▶ [Exercise details] Each line below is to be written out once more, precisely as given.
= Beginning of Section =
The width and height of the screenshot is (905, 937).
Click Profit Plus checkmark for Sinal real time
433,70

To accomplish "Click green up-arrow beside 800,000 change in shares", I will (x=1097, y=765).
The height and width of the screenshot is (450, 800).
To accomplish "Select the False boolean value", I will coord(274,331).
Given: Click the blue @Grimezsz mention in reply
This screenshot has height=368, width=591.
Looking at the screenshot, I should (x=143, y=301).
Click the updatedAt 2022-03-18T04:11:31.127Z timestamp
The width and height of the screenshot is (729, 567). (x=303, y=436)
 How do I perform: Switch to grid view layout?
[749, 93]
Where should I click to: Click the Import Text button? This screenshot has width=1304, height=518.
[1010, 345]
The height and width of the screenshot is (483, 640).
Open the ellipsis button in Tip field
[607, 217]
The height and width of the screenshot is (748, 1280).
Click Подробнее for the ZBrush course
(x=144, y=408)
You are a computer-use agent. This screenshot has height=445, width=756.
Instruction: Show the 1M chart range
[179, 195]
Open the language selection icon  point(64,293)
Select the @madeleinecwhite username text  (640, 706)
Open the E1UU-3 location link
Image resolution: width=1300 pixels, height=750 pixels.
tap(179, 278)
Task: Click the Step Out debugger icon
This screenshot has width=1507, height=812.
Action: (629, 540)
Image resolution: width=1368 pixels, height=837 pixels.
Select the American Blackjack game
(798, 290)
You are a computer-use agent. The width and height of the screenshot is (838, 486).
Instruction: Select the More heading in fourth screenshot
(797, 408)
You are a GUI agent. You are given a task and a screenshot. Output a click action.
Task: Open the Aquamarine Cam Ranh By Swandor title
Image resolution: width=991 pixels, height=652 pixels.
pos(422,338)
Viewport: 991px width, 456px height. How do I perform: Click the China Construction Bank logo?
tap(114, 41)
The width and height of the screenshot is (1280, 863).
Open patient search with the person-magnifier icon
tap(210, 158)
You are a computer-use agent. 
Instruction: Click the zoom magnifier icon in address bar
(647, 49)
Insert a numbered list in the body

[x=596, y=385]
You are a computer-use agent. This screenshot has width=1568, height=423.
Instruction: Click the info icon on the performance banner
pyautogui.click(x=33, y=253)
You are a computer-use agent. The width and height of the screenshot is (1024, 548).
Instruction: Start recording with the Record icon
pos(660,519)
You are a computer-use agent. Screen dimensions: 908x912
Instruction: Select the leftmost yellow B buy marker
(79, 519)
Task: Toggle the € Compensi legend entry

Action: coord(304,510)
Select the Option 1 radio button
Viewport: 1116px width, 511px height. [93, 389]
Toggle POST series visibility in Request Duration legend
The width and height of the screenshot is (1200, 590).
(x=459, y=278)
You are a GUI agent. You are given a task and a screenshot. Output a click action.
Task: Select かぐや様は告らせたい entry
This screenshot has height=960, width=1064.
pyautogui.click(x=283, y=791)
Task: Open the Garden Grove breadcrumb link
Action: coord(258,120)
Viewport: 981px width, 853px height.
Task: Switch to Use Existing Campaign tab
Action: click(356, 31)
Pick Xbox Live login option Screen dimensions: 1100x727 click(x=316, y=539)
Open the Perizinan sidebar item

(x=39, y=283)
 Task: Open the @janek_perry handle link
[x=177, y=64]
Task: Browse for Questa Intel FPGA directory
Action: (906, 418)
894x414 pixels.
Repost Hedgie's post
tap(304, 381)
= End of Section =
▶ [Task response]
The width and height of the screenshot is (905, 937).
Click Profit Plus checkmark for Sinal real time
433,70

To accomplish "Click green up-arrow beside 800,000 change in shares", I will (x=1097, y=765).
The height and width of the screenshot is (450, 800).
To accomplish "Select the False boolean value", I will coord(274,331).
Given: Click the blue @Grimezsz mention in reply
This screenshot has height=368, width=591.
Looking at the screenshot, I should (x=143, y=301).
Click the updatedAt 2022-03-18T04:11:31.127Z timestamp
The width and height of the screenshot is (729, 567). (x=303, y=436)
 How do I perform: Switch to grid view layout?
[749, 93]
Where should I click to: Click the Import Text button? This screenshot has width=1304, height=518.
[1010, 345]
The height and width of the screenshot is (483, 640).
Open the ellipsis button in Tip field
[607, 217]
The height and width of the screenshot is (748, 1280).
Click Подробнее for the ZBrush course
(x=144, y=408)
You are a computer-use agent. This screenshot has height=445, width=756.
Instruction: Show the 1M chart range
[179, 195]
Open the language selection icon  point(64,293)
Select the @madeleinecwhite username text  (640, 706)
Open the E1UU-3 location link
Image resolution: width=1300 pixels, height=750 pixels.
tap(179, 278)
Task: Click the Step Out debugger icon
This screenshot has width=1507, height=812.
Action: (629, 540)
Image resolution: width=1368 pixels, height=837 pixels.
Select the American Blackjack game
(798, 290)
You are a computer-use agent. The width and height of the screenshot is (838, 486).
Instruction: Select the More heading in fourth screenshot
(797, 408)
You are a GUI agent. You are given a task and a screenshot. Output a click action.
Task: Open the Aquamarine Cam Ranh By Swandor title
Image resolution: width=991 pixels, height=652 pixels.
pos(422,338)
Viewport: 991px width, 456px height. How do I perform: Click the China Construction Bank logo?
tap(114, 41)
The width and height of the screenshot is (1280, 863).
Open patient search with the person-magnifier icon
tap(210, 158)
You are a computer-use agent. 
Instruction: Click the zoom magnifier icon in address bar
(647, 49)
Insert a numbered list in the body

[x=596, y=385]
You are a computer-use agent. This screenshot has width=1568, height=423.
Instruction: Click the info icon on the performance banner
pyautogui.click(x=33, y=253)
You are a computer-use agent. The width and height of the screenshot is (1024, 548).
Instruction: Start recording with the Record icon
pos(660,519)
You are a computer-use agent. Screen dimensions: 908x912
Instruction: Select the leftmost yellow B buy marker
(79, 519)
Task: Toggle the € Compensi legend entry

Action: coord(304,510)
Select the Option 1 radio button
Viewport: 1116px width, 511px height. [93, 389]
Toggle POST series visibility in Request Duration legend
The width and height of the screenshot is (1200, 590).
(x=459, y=278)
You are a GUI agent. You are given a task and a screenshot. Output a click action.
Task: Select かぐや様は告らせたい entry
This screenshot has height=960, width=1064.
pyautogui.click(x=283, y=791)
Task: Open the Garden Grove breadcrumb link
Action: coord(258,120)
Viewport: 981px width, 853px height.
Task: Switch to Use Existing Campaign tab
Action: click(356, 31)
Pick Xbox Live login option Screen dimensions: 1100x727 click(x=316, y=539)
Open the Perizinan sidebar item

(x=39, y=283)
 Task: Open the @janek_perry handle link
[x=177, y=64]
Task: Browse for Questa Intel FPGA directory
Action: (906, 418)
894x414 pixels.
Repost Hedgie's post
tap(304, 381)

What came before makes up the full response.